Pointing records for text and elements:
------------------------------------------------------------------------
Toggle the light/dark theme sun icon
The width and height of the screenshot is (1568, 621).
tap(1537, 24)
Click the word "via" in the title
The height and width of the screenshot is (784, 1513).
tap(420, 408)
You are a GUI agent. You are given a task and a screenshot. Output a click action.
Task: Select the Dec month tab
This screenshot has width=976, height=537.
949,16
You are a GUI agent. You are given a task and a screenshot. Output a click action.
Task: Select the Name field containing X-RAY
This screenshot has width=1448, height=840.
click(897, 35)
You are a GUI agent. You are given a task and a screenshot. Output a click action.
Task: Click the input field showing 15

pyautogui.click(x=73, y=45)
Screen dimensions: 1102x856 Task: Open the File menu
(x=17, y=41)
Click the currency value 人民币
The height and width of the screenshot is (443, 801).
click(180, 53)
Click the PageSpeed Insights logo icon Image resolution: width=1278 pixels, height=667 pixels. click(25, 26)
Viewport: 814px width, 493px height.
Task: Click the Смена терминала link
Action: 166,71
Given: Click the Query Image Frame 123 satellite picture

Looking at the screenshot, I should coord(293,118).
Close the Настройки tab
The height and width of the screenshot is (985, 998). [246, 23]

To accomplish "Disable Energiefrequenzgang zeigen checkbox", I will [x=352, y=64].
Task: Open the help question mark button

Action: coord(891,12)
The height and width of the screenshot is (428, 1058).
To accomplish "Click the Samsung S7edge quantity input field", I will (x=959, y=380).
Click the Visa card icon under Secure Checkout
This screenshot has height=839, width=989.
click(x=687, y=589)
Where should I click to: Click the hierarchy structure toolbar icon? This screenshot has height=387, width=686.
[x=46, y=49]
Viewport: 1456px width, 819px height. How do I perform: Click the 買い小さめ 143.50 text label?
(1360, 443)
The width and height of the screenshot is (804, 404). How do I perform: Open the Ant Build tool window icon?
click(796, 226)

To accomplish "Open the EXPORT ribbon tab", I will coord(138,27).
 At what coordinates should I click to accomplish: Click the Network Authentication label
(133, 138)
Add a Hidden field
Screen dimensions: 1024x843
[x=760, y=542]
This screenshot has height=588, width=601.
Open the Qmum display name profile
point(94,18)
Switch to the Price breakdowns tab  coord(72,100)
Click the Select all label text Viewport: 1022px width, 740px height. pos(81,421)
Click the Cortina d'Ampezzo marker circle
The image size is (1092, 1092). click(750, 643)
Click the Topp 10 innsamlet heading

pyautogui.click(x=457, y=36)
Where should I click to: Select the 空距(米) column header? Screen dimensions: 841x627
------------------------------------------------------------------------
:: WRITTEN INSTRUCTION ::
Count the lines of the records above that contain the string "will". Reply with the number alone.

:: CORRECT OUTPUT ::
3